* [EXERCISE PROMPT]
Give back nothing but the number of lines in these entries that contain the word "computer".

* [MATERIAL PROVIDED]

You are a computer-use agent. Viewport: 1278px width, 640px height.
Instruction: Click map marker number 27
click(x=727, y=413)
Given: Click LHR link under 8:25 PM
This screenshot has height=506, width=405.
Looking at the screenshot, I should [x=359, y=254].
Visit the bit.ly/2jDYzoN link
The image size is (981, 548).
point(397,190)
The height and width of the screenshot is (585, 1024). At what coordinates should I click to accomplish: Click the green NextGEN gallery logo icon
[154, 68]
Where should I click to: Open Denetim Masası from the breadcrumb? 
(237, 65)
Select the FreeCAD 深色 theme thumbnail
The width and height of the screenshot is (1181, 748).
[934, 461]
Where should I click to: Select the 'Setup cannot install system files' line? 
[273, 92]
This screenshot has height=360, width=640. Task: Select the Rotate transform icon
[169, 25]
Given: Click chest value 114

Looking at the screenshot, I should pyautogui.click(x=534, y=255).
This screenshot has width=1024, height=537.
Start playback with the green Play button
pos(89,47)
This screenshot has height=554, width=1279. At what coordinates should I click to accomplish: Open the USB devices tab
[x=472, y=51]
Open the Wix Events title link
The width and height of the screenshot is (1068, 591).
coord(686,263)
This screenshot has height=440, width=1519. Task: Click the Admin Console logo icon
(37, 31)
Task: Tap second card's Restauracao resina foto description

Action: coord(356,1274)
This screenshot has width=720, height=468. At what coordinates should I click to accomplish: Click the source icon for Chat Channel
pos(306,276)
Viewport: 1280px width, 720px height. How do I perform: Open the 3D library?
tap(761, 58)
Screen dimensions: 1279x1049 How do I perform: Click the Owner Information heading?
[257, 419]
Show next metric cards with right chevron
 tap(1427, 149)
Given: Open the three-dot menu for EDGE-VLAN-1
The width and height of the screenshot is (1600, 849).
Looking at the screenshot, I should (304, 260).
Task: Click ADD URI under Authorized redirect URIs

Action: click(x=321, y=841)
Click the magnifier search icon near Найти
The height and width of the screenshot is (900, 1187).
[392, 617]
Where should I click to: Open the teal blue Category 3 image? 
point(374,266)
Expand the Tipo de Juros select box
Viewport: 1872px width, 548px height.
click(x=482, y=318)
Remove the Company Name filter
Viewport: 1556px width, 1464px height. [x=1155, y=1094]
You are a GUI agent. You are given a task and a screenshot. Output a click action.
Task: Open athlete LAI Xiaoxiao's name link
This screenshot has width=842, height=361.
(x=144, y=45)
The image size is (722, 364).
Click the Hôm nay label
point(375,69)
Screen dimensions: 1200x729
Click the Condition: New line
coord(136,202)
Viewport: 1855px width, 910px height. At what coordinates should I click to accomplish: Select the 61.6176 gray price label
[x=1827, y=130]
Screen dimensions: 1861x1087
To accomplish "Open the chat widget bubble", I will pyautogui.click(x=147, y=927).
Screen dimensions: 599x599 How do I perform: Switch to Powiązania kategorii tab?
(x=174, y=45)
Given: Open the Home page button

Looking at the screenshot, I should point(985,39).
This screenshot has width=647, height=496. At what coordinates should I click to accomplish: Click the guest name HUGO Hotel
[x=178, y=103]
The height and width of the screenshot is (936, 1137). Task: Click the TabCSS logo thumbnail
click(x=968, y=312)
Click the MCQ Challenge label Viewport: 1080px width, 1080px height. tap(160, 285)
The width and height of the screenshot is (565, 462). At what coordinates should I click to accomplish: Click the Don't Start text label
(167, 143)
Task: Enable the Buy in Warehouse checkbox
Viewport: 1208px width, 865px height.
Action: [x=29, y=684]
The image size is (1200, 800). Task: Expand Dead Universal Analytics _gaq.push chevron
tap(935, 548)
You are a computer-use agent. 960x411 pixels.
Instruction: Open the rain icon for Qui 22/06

* [EXPECTED ANSWER]
2